=== Section Start ===
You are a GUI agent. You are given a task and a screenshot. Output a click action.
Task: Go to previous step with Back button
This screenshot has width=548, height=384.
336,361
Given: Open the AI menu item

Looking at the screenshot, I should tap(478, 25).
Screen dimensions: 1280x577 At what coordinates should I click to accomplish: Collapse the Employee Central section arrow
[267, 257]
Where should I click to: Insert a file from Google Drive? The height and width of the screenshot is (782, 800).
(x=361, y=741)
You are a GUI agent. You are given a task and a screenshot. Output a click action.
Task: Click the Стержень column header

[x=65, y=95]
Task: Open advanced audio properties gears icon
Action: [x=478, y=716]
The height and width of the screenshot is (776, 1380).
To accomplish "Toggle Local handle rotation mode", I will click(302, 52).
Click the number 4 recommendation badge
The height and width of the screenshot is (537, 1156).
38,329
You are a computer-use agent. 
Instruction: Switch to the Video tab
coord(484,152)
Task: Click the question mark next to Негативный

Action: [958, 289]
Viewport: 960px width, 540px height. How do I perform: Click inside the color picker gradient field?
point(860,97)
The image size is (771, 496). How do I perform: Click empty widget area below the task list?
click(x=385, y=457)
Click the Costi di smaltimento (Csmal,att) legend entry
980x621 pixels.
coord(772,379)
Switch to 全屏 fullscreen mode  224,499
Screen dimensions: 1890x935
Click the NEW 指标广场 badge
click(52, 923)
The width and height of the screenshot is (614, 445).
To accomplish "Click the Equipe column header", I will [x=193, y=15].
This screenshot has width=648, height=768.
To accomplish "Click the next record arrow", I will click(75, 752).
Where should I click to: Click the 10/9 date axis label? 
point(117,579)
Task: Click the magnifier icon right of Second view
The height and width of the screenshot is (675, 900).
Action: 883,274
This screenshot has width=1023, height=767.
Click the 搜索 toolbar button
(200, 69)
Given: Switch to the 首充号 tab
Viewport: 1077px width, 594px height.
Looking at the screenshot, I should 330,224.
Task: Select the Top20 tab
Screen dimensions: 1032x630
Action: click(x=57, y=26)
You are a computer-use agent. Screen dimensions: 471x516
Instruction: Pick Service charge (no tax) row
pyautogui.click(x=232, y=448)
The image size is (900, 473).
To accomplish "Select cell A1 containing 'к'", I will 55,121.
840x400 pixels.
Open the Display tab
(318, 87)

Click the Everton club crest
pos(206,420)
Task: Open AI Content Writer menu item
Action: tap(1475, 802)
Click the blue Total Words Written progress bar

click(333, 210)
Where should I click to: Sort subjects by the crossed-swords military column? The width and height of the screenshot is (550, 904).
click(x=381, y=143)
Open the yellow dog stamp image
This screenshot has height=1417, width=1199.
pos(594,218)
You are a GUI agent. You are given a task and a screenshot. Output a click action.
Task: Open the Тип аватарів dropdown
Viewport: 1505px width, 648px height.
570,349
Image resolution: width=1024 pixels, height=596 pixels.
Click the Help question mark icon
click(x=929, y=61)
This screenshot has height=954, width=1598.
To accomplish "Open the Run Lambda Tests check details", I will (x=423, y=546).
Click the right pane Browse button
=== Section End ===
## Your goal
Search the data for the string "will". List each line that has it.

## Reply to the task
To accomplish "Toggle Local handle rotation mode", I will click(302, 52).
To accomplish "Click the Equipe column header", I will [x=193, y=15].
To accomplish "Click the next record arrow", I will click(75, 752).
To accomplish "Select cell A1 containing 'к'", I will 55,121.
To accomplish "Open the Run Lambda Tests check details", I will (x=423, y=546).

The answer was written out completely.